Coronary Artery Fistula (CAF) Occlusion
In 1983, Reidy et al. first reported transcatheter closure of a coronary artery fistula. Currently, occlusion devices include coils, PDA occluders, and VSD occluders.
Indications
Indications include:
- Congenital CAF requiring surgical correction without other cardiac anomalies needing surgery
- Clearly visualized fistulas accessible for safe occlusion
- Non-multiple CAF openings
- Fistulas with narrow openings or aneurysmal dilation
Contraindications
Contraindications include:
- Distal coronary branches arising from the fistula
- Severely tortuous coronary vessels involved in the fistula
- Right-to-left shunting or severe pulmonary hypertension
- Severe infections within 1 month before the procedure
Complications
Complications include:
- Occluder dislodgement causing embolism
- Acute myocardial infarction
- CAF dissection
- Transient arrhythmias
Efficacy and Prognosis
Transcatheter occlusion is the preferred treatment for CAF. However, long-term follow-up is essential due to risks of recanalization, coronary dilation, thrombosis, calcification, and myocardial ischemia.

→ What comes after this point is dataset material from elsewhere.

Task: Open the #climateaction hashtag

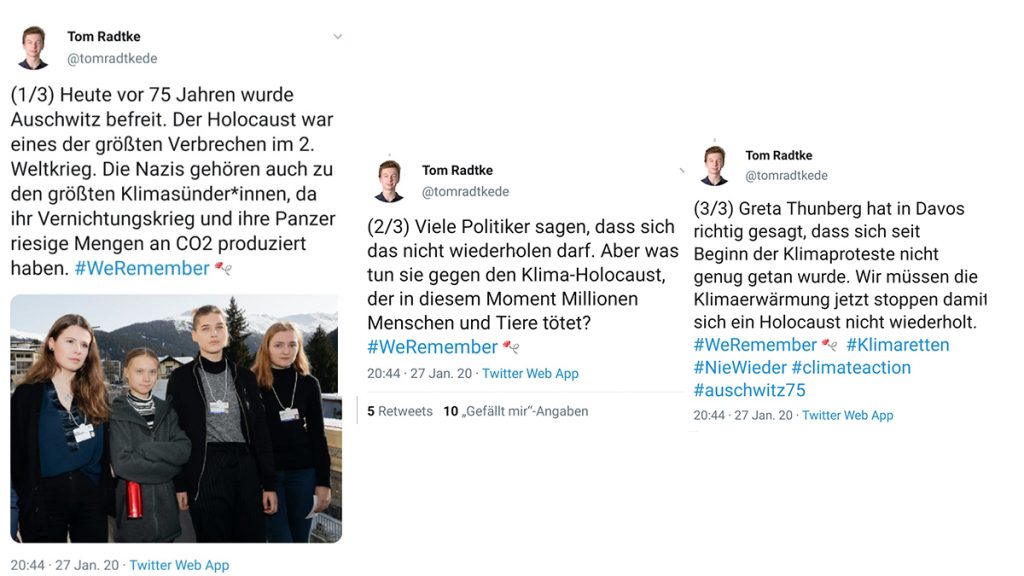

Ruptured Sinus of Valsalva Aneurysm (RSVA) Occlusion
Since Cullen et al. first successfully performed RSVA occlusion in 1994, this technique has become a viable treatment option for patients with clear indications. Currently, PDA or VSD occluders are commonly used due to the lack of dedicated devices.
Indications
Indications include:
- Age > 3 years and weight > 15 kg
- RSVA rupture diameter between 2-12 mm, with ≥ 7 mm from the rupture margin to the aortic valve annulus and ≥ 5 mm from the right coronary artery origin
- Left-to-right shunting from the rupture into the right ventricle or right atrium
- Tolerable cardiac function without associated anomalies requiring surgical correction
Contraindications
Contraindications include:
- RSVA rupture into the left atrium or left ventricle
- Severe pulmonary hypertension with right-to-left shunting
- Severe aortic regurgitation
- Intracardiac thrombus or vegetations
- Infections, hemorrhagic disorders, or severe organ dysfunction
- Associated complex congenital anomalies requiring surgery
Complications
Complications include:
- Residual shunting
- Aortic regurgitation or worsening of existing regurgitation
- Acute left heart failure
- Occluder-related complications (malposition, dislodgement, or coronary obstruction)
Infective endocarditis, arrhythmias, pericardial effusion, and thromboembolic events
Efficacy and Prognosis
RSVA patients often have impaired cardiac function. With appropriate patient selection, transcatheter occlusion has proven effective.